Extracted data entries:
++++++++

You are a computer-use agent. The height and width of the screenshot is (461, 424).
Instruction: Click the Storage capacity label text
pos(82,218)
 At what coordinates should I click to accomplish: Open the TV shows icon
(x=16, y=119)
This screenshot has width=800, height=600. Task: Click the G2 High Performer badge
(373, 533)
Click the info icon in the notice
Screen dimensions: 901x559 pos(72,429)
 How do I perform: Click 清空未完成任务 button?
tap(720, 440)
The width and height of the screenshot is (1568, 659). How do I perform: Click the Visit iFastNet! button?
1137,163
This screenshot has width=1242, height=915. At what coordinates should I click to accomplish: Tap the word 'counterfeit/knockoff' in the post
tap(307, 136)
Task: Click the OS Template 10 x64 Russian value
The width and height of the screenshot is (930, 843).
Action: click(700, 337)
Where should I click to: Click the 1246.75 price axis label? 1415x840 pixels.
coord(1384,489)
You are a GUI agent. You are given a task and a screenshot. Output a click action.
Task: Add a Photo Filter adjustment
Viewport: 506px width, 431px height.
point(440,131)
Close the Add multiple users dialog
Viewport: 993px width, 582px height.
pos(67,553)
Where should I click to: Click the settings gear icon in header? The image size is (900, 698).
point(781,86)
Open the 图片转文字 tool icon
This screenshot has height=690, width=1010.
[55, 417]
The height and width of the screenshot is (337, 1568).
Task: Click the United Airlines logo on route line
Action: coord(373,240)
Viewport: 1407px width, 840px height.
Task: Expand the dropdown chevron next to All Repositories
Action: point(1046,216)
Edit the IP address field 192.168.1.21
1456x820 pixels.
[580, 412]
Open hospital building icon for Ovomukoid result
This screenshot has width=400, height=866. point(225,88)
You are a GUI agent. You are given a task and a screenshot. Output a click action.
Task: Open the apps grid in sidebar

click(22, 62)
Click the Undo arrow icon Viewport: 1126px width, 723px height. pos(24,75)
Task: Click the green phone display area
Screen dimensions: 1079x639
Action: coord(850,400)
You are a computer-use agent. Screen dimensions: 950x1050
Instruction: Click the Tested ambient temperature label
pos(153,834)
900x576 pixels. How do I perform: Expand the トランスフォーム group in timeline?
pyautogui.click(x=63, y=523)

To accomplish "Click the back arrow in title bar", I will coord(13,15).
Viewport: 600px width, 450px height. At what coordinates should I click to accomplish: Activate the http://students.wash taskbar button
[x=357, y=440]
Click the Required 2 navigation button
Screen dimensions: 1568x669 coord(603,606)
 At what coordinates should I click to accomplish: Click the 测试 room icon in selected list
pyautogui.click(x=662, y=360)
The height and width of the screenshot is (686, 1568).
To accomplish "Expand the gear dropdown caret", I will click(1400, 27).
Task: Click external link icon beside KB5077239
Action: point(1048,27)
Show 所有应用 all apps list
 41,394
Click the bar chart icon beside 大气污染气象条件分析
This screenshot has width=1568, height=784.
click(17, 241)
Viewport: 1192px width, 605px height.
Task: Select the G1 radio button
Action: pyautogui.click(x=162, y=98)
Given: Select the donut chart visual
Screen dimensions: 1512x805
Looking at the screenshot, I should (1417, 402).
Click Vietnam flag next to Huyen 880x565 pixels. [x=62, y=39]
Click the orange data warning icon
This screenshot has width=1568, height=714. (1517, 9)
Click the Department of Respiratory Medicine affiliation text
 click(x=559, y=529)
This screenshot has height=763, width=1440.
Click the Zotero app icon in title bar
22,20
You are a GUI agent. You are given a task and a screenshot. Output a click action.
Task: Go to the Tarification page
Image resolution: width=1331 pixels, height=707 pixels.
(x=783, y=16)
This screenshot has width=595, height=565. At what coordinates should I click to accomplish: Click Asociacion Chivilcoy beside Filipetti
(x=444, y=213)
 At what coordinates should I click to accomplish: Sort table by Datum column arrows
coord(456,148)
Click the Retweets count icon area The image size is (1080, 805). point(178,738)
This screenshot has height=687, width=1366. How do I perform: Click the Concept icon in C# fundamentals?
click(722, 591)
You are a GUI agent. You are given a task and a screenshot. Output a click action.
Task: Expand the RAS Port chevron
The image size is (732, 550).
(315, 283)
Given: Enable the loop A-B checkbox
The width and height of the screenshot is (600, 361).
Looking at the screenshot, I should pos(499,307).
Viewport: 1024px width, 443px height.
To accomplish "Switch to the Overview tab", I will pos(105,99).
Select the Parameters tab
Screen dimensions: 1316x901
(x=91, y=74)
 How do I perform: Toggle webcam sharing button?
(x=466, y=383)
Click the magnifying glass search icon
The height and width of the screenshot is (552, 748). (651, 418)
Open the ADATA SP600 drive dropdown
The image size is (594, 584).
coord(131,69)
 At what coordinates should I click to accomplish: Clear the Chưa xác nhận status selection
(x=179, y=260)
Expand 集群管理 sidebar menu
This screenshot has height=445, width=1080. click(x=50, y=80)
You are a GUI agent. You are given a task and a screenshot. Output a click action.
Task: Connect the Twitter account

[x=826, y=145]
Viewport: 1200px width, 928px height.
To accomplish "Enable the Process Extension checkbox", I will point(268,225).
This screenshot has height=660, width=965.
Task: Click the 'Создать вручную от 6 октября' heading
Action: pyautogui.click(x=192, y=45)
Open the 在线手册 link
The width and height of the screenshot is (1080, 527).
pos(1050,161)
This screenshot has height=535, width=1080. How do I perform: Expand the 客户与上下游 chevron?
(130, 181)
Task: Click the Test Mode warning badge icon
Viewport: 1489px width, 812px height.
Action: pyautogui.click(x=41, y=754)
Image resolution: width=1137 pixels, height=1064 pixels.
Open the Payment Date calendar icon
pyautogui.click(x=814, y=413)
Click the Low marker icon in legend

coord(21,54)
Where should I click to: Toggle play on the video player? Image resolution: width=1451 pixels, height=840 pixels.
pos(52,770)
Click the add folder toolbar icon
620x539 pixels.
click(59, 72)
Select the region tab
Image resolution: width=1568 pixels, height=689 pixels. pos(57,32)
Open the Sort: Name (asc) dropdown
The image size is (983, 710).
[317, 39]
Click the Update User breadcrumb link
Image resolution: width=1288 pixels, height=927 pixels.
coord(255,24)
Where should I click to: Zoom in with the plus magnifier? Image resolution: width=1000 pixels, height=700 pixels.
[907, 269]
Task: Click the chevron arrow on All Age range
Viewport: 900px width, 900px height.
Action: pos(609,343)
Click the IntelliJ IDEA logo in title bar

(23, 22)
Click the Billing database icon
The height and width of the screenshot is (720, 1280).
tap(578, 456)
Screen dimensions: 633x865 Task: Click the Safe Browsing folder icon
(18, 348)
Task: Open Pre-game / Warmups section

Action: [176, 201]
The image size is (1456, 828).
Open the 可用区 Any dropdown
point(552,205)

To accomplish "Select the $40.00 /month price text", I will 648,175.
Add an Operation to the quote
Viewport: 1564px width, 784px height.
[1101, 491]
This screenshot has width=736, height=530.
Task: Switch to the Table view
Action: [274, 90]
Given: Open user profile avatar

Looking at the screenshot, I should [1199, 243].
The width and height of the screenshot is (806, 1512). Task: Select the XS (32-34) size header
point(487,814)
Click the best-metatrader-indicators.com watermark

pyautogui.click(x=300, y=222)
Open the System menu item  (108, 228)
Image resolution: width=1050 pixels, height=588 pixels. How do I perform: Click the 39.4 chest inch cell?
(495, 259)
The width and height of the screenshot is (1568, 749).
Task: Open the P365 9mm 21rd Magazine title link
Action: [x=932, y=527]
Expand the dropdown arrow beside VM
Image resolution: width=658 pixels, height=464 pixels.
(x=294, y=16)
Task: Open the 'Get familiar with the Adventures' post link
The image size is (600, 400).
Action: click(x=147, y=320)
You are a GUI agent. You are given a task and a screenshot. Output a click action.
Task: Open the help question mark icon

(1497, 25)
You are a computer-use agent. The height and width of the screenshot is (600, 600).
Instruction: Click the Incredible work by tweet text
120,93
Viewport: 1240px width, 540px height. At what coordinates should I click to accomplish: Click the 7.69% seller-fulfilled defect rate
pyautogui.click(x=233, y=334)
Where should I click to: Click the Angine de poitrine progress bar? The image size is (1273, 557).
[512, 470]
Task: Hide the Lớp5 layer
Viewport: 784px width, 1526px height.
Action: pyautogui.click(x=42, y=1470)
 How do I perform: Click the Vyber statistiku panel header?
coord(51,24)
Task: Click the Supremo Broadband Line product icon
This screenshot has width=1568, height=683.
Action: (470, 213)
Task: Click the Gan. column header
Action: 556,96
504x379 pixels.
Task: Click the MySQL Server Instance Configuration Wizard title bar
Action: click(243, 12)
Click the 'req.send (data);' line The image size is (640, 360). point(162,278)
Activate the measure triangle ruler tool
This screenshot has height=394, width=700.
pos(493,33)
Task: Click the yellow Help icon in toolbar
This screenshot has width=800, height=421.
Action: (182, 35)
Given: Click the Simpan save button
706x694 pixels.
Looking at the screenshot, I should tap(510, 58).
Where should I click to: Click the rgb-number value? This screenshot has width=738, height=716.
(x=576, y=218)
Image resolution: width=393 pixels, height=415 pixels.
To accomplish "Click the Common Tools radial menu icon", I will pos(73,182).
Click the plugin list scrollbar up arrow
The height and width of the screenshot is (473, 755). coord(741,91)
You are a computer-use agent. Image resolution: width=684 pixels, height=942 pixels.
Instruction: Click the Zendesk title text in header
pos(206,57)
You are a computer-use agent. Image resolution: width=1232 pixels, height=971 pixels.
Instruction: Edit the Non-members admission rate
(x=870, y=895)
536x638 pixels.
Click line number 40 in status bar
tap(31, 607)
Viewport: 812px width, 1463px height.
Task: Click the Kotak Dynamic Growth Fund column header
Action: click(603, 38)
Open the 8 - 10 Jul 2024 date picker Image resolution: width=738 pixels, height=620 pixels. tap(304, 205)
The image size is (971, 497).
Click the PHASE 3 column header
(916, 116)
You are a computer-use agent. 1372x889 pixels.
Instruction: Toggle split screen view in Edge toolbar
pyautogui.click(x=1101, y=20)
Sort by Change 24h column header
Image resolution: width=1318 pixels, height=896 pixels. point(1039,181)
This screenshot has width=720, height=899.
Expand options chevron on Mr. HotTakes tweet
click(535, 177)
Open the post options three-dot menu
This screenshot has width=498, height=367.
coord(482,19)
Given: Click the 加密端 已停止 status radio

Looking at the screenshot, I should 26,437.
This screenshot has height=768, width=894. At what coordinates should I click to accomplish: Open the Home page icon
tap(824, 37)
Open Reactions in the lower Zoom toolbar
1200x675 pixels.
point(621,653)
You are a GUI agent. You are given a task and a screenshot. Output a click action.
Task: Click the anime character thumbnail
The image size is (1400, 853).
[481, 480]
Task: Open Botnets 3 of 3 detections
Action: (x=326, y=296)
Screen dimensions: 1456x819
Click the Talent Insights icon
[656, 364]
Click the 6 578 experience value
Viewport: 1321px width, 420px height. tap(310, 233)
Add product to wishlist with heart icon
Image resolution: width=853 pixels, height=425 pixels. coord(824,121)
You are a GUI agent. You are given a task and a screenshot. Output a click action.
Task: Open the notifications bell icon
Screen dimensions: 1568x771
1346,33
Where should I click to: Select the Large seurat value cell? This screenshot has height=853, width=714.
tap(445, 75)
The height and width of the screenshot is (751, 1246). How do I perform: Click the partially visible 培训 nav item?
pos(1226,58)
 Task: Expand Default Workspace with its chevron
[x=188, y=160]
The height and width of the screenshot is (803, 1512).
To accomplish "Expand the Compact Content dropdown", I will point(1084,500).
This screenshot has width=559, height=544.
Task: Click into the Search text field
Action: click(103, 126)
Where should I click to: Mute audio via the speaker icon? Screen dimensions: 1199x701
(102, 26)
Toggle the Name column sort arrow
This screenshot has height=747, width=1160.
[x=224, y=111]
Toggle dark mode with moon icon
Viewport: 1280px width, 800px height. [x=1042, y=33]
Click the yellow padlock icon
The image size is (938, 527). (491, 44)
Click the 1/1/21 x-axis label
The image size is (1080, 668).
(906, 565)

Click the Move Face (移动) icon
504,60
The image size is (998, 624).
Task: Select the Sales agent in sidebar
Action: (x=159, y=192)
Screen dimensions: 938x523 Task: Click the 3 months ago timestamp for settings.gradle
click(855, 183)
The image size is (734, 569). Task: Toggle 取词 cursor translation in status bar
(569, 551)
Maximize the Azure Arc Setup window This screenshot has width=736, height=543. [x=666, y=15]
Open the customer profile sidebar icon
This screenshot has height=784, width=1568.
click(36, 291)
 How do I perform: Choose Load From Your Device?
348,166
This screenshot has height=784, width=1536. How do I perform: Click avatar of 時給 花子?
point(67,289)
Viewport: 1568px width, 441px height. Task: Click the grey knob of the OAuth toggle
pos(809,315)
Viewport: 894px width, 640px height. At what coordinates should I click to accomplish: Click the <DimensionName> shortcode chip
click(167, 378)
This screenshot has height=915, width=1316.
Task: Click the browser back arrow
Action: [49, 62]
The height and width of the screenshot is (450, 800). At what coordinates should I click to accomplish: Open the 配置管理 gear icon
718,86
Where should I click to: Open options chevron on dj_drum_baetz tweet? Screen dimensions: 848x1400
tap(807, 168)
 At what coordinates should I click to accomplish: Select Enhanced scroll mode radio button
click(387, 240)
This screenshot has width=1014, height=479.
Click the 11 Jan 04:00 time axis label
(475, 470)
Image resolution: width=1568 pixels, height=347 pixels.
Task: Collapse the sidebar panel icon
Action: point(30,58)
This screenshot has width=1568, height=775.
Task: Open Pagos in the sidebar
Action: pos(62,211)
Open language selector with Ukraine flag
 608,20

++++++++

Aim -> Can you rewrite the lines from the line with "I will 648,175." to the line with "Open the System", substituting "icon" for "avatar" and leaving everything else unchanged?

Finished task ->
To accomplish "Select the $40.00 /month price text", I will 648,175.
Add an Operation to the quote
Viewport: 1564px width, 784px height.
[1101, 491]
This screenshot has width=736, height=530.
Task: Switch to the Table view
Action: [274, 90]
Given: Open user profile icon

Looking at the screenshot, I should [1199, 243].
The width and height of the screenshot is (806, 1512). Task: Select the XS (32-34) size header
point(487,814)
Click the best-metatrader-indicators.com watermark

pyautogui.click(x=300, y=222)
Open the System menu item  (108, 228)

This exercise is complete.